### Work to complete
Copy out the part of the material below that opens with the line containing "Task: Share the Mystery Parrot tweet" and runs to the end of the material, keeping the requests and shifting every coordinate in the answers up by 56. Leave the pictures out.

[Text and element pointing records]
######
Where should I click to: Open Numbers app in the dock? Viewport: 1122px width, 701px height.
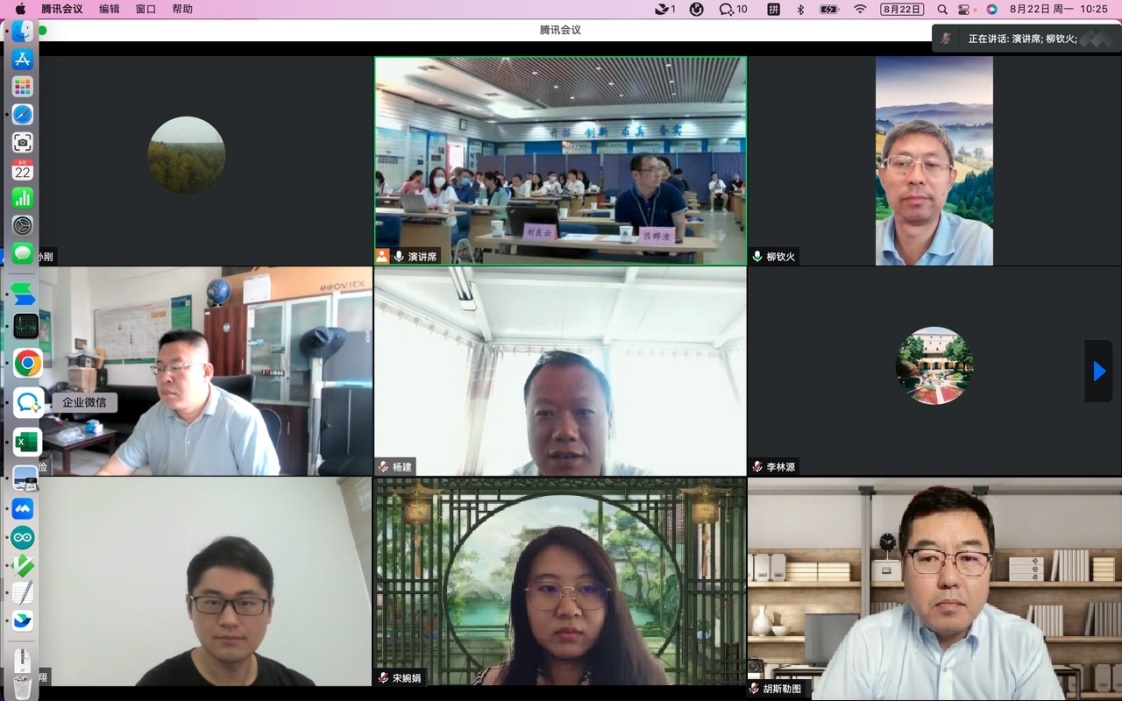coord(23,198)
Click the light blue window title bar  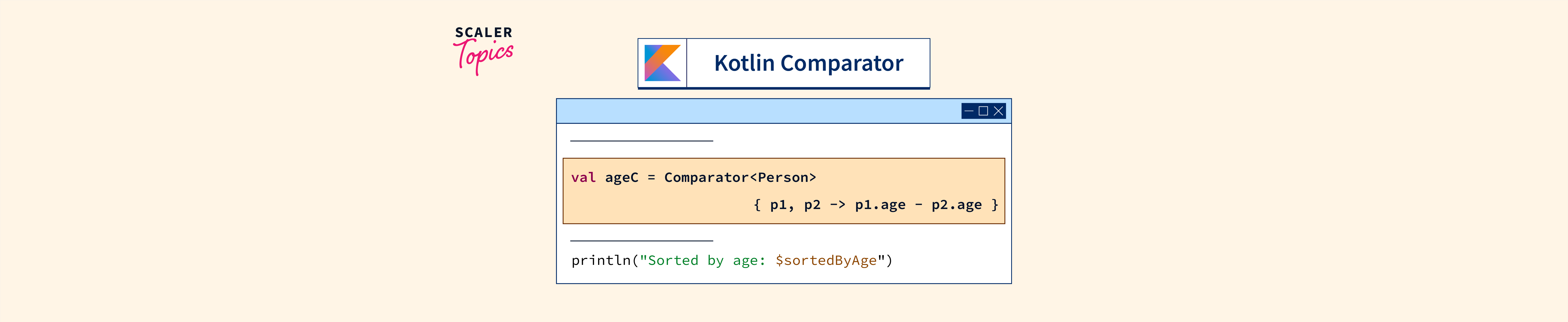click(755, 111)
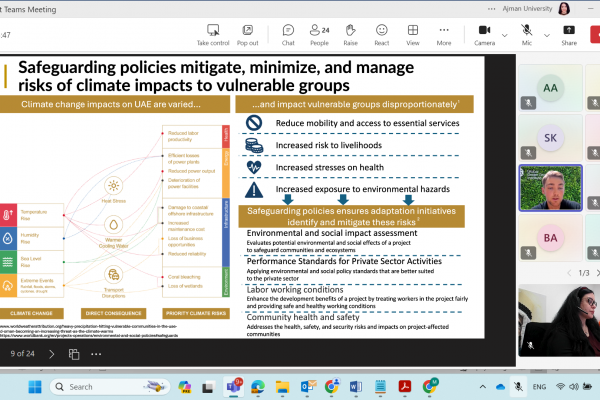Raise your hand in the meeting
The height and width of the screenshot is (400, 600).
coord(350,34)
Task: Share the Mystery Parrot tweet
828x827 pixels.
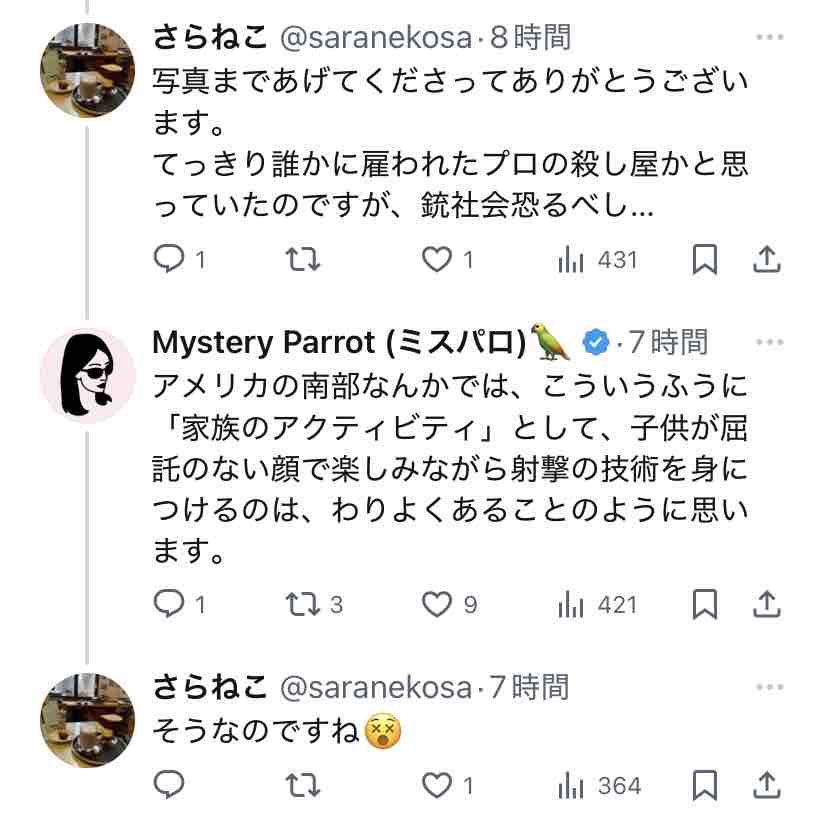Action: [767, 604]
######
### Exercise output
Task: Share the Mystery Parrot tweet
828x827 pixels.
Action: [823, 660]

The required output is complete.